[Opening Data extract section]
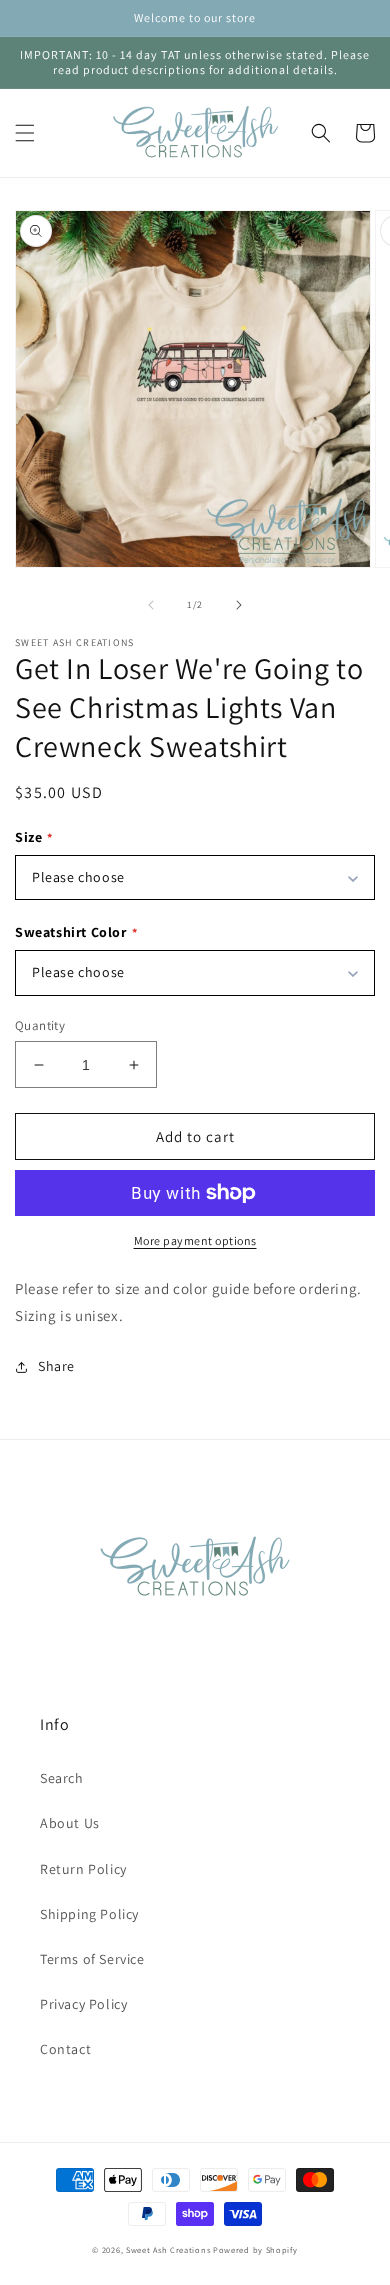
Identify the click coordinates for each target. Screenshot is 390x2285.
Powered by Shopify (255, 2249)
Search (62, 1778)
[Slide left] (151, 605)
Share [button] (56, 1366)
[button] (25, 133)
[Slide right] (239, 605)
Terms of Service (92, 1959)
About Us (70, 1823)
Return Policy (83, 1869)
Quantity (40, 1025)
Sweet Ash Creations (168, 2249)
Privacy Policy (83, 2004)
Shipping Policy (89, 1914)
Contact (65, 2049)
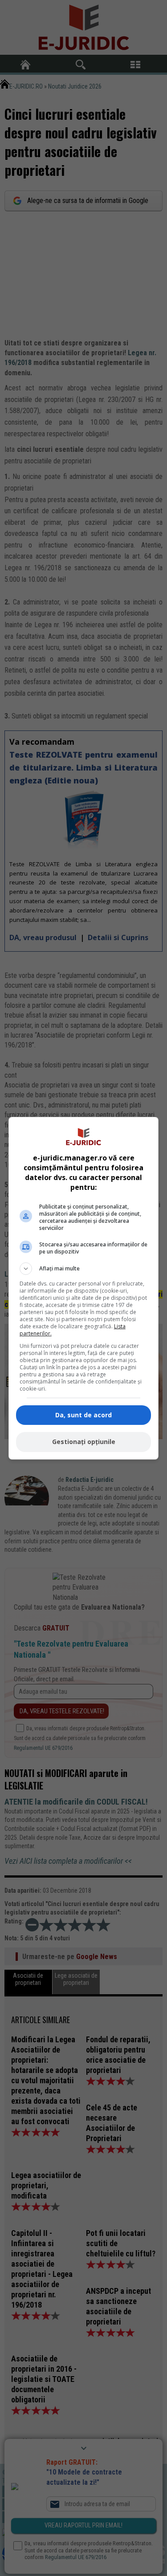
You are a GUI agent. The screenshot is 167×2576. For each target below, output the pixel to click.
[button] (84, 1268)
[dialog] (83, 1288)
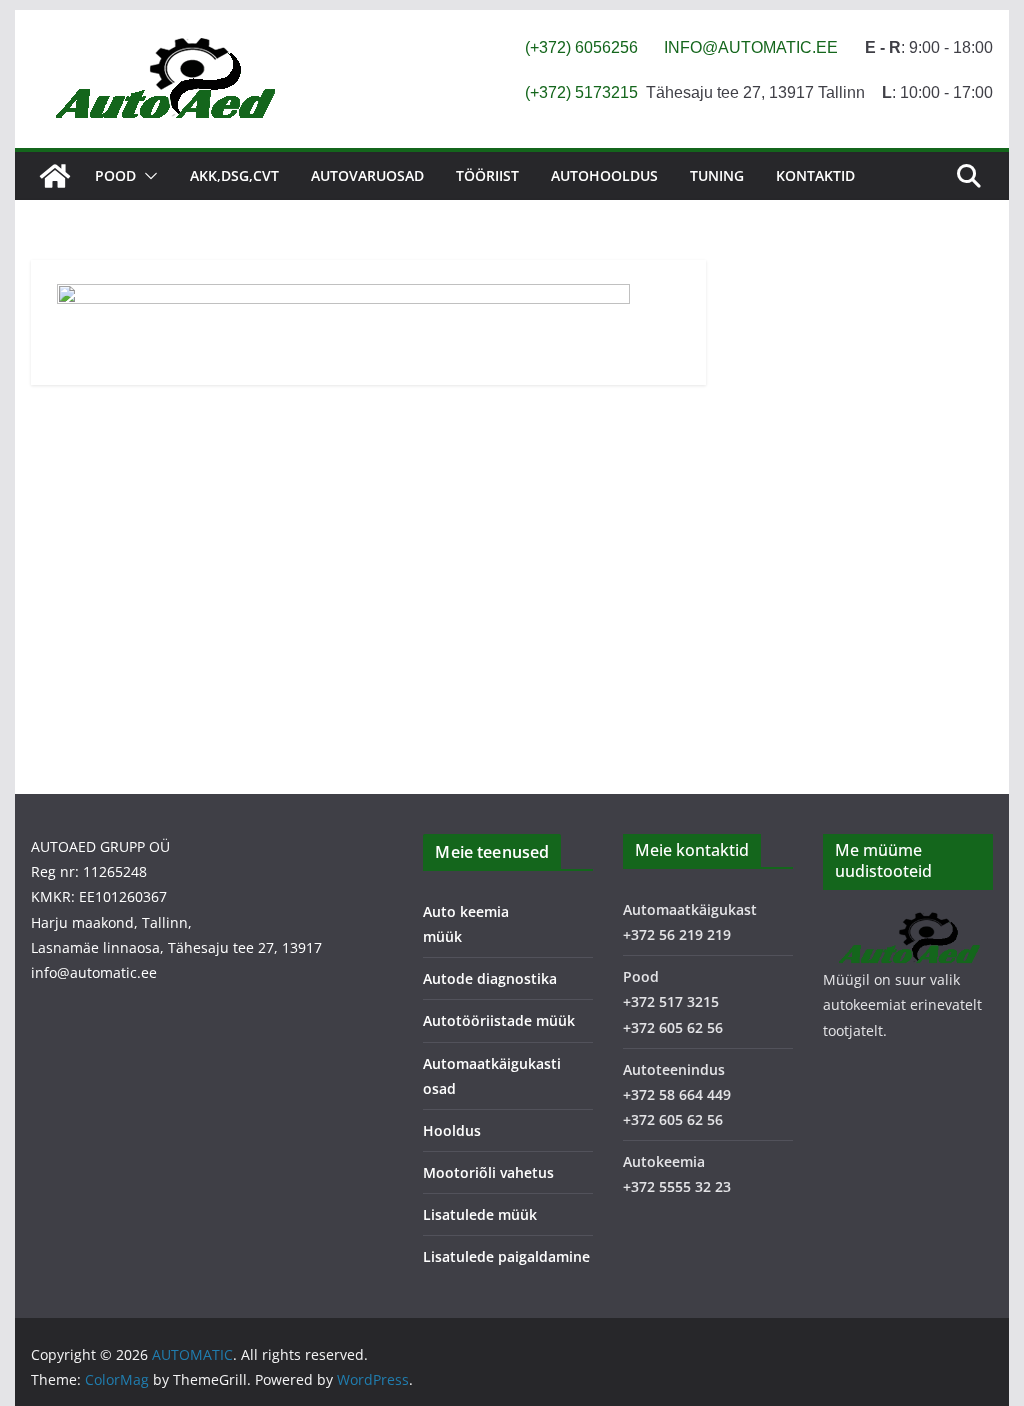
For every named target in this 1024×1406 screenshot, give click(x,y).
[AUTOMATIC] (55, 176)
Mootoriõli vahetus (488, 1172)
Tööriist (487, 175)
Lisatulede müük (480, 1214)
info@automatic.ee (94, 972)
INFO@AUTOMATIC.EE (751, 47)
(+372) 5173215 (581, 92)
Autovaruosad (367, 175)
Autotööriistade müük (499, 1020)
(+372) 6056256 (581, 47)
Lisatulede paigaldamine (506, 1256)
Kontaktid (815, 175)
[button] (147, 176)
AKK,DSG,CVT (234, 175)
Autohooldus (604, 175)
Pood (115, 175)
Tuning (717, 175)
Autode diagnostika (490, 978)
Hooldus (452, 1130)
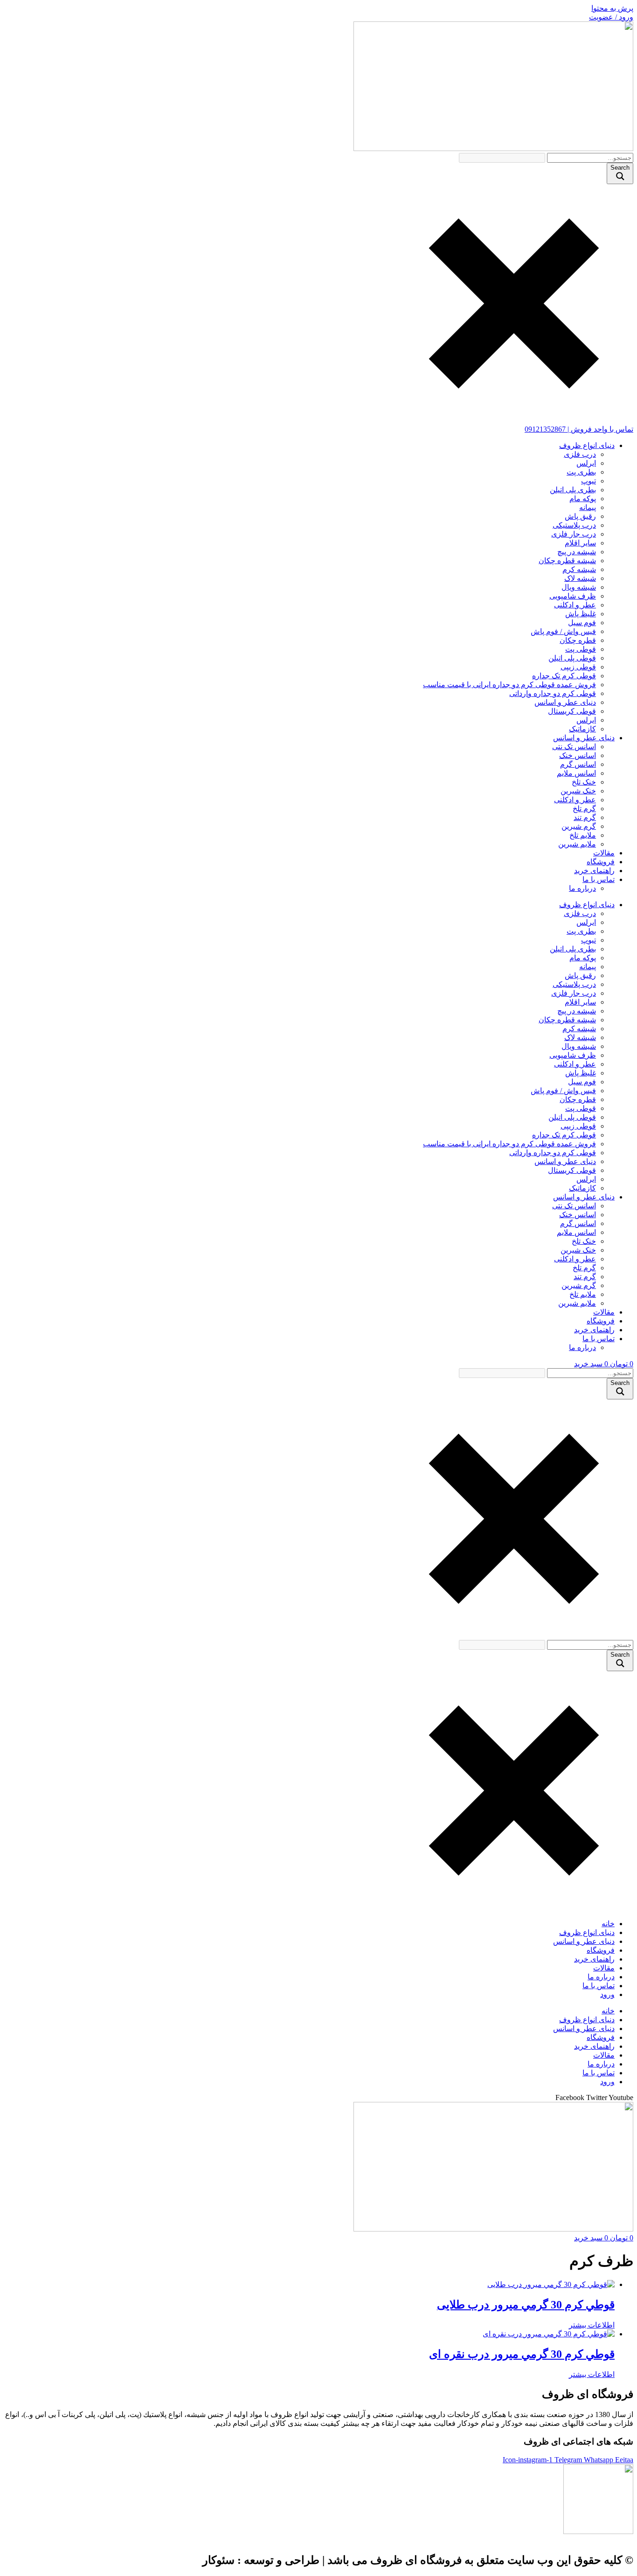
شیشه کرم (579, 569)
[Closing Data extract section]
• **Instructions for the task**: All that is wanted is the lines above between the one containing "[Slide left] (151, 605)" and the one containing "Tuning (717, 175)", inclusive, restated word for word, with pictures omitted.

• **Response to this task**:
[Slide left] (151, 605)
Share [button] (56, 1366)
[button] (25, 133)
[Slide right] (239, 605)
Terms of Service (92, 1959)
About Us (70, 1823)
Return Policy (83, 1869)
Quantity (40, 1025)
Sweet Ash Creations (168, 2249)
Privacy Policy (83, 2004)
Shipping Policy (89, 1914)
Contact (65, 2049)
You are a GUI agent. The screenshot is 167×2576. For each target below, output the pixel to click.
[button] (84, 1268)
[dialog] (83, 1288)
For every named target in this 1024×1406 screenshot, give click(x,y).
[AUTOMATIC] (55, 176)
Mootoriõli vahetus (488, 1172)
Tööriist (487, 175)
Lisatulede müük (480, 1214)
info@automatic.ee (94, 972)
INFO@AUTOMATIC.EE (751, 47)
(+372) 5173215 (581, 92)
Autovaruosad (367, 175)
Autotööriistade müük (499, 1020)
(+372) 6056256 (581, 47)
Lisatulede paigaldamine (506, 1256)
Kontaktid (815, 175)
[button] (147, 176)
AKK,DSG,CVT (234, 175)
Autohooldus (604, 175)
Pood (115, 175)
Tuning (717, 175)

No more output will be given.